On 29 July 2019 the Court of Justice of the European Union (CJEU) issued a judgment stating that website operators who incorporate a third party plug-in on their sites can be joint controllers in the collection and sharing of personal data with that third party. This effectively makes the website operator jointly responsible for this collection and sharing of data, despite the fact that the website operator may have no access to the personal data that is transmitted.
Although the case is based on the pre-GDPR data protection law (i.e. the EU Data Protection Directive), the same principles are still relevant under GDPR.
The case involved Fashion ID, a German online clothing retailer, which had embedded the Facebook "Like" button on its website. As a result, when users browsed the Fashion ID site, their IP addresses and certain other basic data were collected and shared with Facebook automatically (regardless of whether they had a Facebook account).
What is a joint controller?
A joint controller is an entity that jointly uses the same set of personal data for the same objective and for the same purpose as another entity. Under GDPR, each joint controller can be responsible for the entire damage caused by a processing activity, unless it can prove it is not in any way responsible for the event giving rise to the damage. A finding of joint controllership therefore potentially increases an entity's risk exposure for another entity's data processing activity.
Why does this matter?
This case is another example of the European courts widening the concept of joint controllership.
In embedding the "Like" button, the court decided that Fashion ID was exerting a "decisive influence over the plugin" because the transfer to Facebook could not have occurred without Fashion ID's input. Both parties were pursuing a common purpose of commercial gain by agreeing to embed the social plugin on the Fashion ID site. Fashion ID did not itself have access to the data shared with Facebook but this did not dissuade the court from making a finding of joint controllership. This perhaps indicates that common purpose and objectives are more important in a finding of joint controllership than access and use of the data by both entities. It is this point which has been most alarming to website operators as it has the potential to greatly expand their risk exposure.
The court found that Fashion ID would have been responsible for both having a lawful basis for sharing data and informing website visitors about the disclosure of their information.
As this was a CJEU decision, the court was not concerned with whether a legal basis was actually obtained, or whether individuals were actually correctly informed, because these are matters for the German national courts to decide.
The court did moderate its finding of joint controllership by making it clear that Fashion ID was only a joint controller in respect of the collection and transmission of the personal data, and it was not seen as a controller in respect of Facebook's further use of the data. This will help to ease fears over the extent of the judgment.
What should companies be doing?
Based on a narrow interpretation of this case, entities that incorporate social media and other third party plugins on their sites should:
- Review their privacy notices to ensure they provide adequate disclosures about data shared by virtue of the plug-in, the identity of the third party and the fact that a joint controller arrangement exists.
- Ensure that they have a valid legal basis for processing the personal data in this way.
- Review measures proposed by the third party in response to this judgment for a GDPR-compliant joint controller arrangements (Article 26 of GDPR obliges controllers that qualify as joint controllers to have an arrangement in place in respect of their relationship, and to make the essence of this available to relevant data subjects).
More broadly, this judgment is yet another expansion of the concept of joint controllership.
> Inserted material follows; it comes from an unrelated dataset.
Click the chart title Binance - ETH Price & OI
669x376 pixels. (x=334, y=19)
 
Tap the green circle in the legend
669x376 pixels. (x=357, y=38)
It shows once again that a business can be a controller of personal data even if it has no access to the relevant information.
Businesses should review situations where they allow other data controllers to access or collect data and consider whether the entities may now be seen as joint controllers rather than acting in a controller-to-processor or mere controller-to-controller capacity. If so, this will likely have knock-on effects under the GDPR, including around transparency and regarding requirements under any data sharing agreement. Unfortunately, what is still missing are clear and unambiguous criteria for assessing what relationship exists.